Monday 22 June 2015

Deep Sleep - A Half-Realisation?


-Everybody sleeps, the ignorant sleep, Cartesians sleep, egoists sleep: why then do advaitins regard the state so highly? We are here talking of deep dreamless sleep. The doubt is expressed:

It has been said that the self does not see (in the state of profound sleep) on account of unity; as in the case of the couple, and that it is self-effulgent. Self-effulgence means being Pure Intelligence by nature. Now the question is, if this intelligence is the very nature of the Self, like the heat etc. of fire, how should it, in spite of the unity, give up its nature, and fail to know? And if it does not give up its nature, how is it that it does not see it in the state of profound sleep? It is contradictory to say that intelligence is the nature of the self, again, that it does not know. The answer is, it is not self-contradictory; both these are possible. How? -
(commentary on Brh.Up. IV.iii.22)

That last sentence is to introduce Sankara’s response to the doubt - if there is self-effulgence how am I not aware? It seems more like pure blankness.

Sankara does not deny that there is a sort of absorption or what I have called ‘a dark samadhi’. This is just the point - we know we have been in that state when we awake. That innate self-luminous aspect of consciousness is never lost. This is what makes Deep Sleep (sushupti) a natural experiment that displays the true nature of consciousness in a state where there is no danger of falling into the normal pattern of seeming to have an awareness of a content of consciousness.
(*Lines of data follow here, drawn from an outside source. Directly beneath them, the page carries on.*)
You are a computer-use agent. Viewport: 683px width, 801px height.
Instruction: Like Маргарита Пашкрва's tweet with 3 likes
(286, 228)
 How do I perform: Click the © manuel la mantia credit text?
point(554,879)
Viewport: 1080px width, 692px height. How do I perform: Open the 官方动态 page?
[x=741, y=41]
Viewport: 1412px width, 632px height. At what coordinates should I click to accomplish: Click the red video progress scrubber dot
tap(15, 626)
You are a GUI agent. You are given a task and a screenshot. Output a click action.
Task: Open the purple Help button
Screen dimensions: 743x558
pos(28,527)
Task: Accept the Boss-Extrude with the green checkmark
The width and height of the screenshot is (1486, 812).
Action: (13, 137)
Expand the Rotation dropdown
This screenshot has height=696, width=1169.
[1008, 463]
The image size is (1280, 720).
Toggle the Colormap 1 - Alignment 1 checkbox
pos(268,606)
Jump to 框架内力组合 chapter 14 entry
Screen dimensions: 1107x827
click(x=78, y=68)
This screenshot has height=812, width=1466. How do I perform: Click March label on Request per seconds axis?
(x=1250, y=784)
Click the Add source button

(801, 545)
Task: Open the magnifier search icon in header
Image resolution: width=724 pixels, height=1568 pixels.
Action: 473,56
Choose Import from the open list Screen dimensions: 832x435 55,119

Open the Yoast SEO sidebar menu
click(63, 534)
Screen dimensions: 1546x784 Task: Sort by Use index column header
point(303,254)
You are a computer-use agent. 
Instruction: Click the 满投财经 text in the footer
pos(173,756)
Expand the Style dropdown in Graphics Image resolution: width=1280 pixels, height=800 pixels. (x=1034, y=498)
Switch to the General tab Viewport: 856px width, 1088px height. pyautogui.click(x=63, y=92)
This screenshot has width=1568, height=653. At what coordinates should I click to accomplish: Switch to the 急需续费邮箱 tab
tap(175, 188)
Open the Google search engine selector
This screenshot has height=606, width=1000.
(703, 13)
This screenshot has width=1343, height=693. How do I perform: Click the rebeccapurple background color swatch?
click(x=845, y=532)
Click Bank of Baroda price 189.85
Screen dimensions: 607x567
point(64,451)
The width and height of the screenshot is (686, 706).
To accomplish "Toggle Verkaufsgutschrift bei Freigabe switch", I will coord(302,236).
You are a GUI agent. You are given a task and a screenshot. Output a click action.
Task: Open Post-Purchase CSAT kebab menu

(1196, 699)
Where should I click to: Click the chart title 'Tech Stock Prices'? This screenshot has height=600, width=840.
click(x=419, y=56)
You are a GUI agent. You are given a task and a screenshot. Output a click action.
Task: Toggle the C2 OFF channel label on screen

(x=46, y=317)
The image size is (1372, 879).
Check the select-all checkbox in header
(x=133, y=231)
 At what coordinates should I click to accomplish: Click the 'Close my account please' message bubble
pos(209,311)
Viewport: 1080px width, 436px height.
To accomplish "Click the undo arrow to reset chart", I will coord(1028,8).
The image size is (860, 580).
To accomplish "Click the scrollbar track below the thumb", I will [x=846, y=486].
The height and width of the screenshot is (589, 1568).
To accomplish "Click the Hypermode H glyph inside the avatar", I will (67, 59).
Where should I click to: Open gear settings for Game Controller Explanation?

The Bhamati of Vachaspati Misra regards Deep Sleep itself as a sort of half -realisation which seems to miss the point or even two points. One is that unless a state is accompanied by conscious awareness it can have no transforming effect because we have not made our own of it. Contrary to that is the valid demurral that the secret workings of enlightenment may be opaque to us. For Yeats of course working by the old rule (cf. below) awareness is from horizon to horizon and there is never any corner that is not lit. Yogis say that they never dream. Rest for them may be a pure physical quiescence.

The other point is that none of this matters because an experience cannot be the basis of realisation, half or full. Enlightenment comes from a grasp of the underlying form of any experience whatever.

Like the wild fowler said:
- I fired at him once and I missed him. I fired at him again and I hit him in the same place and knocked a hat-full of feathers out of him.